Methods This was a 16-week randomized open label case-control single center study. Forty-six patients (44 men, two women) were randomized to the combination (ISE plus CE) group (n=23) or the CE group (n=23). The CE regimen of both groups consisted of 20 exercises performed for 30 minutes once a day. In addition to CE, patients in combination treatment group were instructed how to use the incentive spirometer and performed 30 minutes of CE and 30 minutes ISE once a day for 16 weeks. Patients were assessed before and at the end of treatment by measuring the Bath Ankylosing Spondylitis Disease Activity Index (BASDAI), Bath Ankylosing Spondylitis Functional Index (BASFI), chest expansion, finger to floor distance, pulmonary function parameters, and 6-min walk distance.

Results Both groups improved significantly in terms of chest expansion (p<0.01), finger to floor distance (p<0.01), and BASFI (p<0.05) after completing the exercise program. However, only the combination group showed significant improvements in the forced vital capacity (p<0.05), total lung capacity (p<0.01), and vital capacity (p<0.05). Although there was no significant difference, the combination group was mildly superior to the CE alone group in terms of functional disability and pulmonary function parameters.
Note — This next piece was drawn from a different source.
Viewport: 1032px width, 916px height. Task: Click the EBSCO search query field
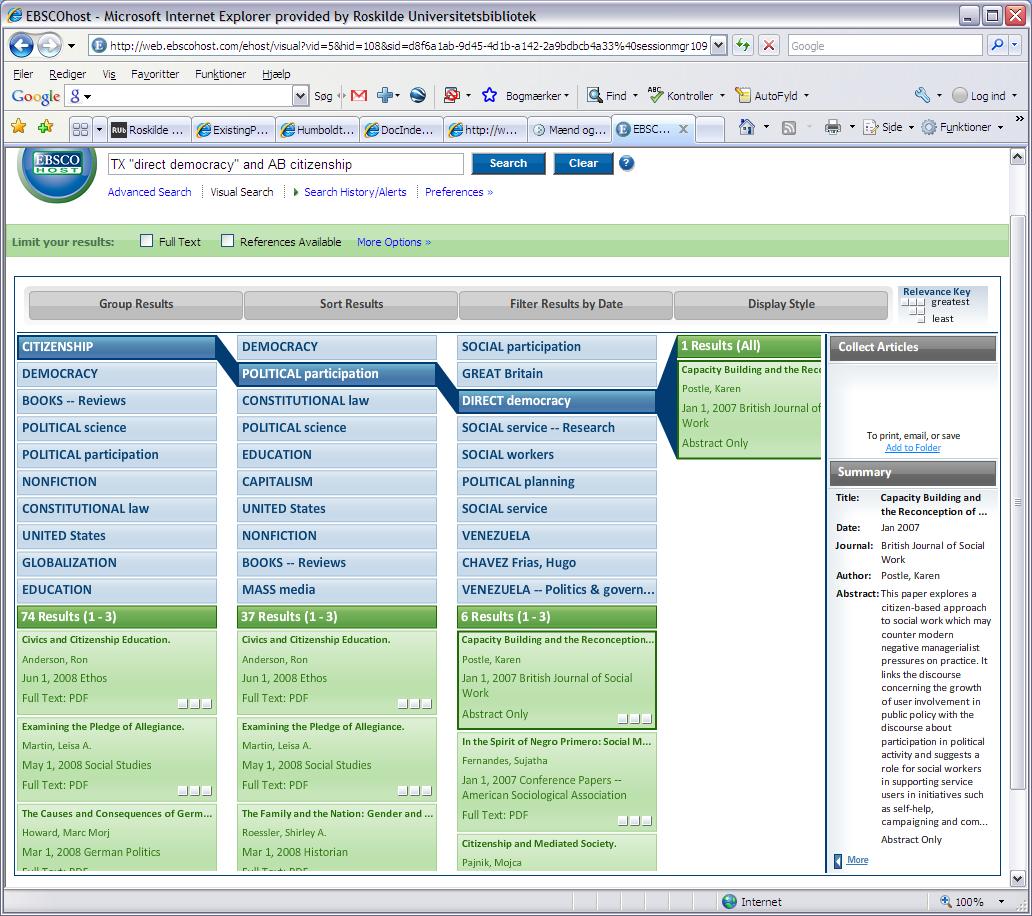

Conclusions Combining ISE with a CE can provide positive results in patients whose AS has been clinically stabilized by TNF inhibitor therapy.

  1. Braun J, van den Berg R, Baraliakos X, et al. 2010 update of the ASAS/EULAR recommendations for the management of ankylosing spondylitis. Ann Rheum Dis 2011;70:896-904.

  2. Dagfinrud H, Kvien TK, Hagen KB. Physiotherapy interventions for ankylosing spondylitis. Cochrane Database Syst Rev 2008:CD002822.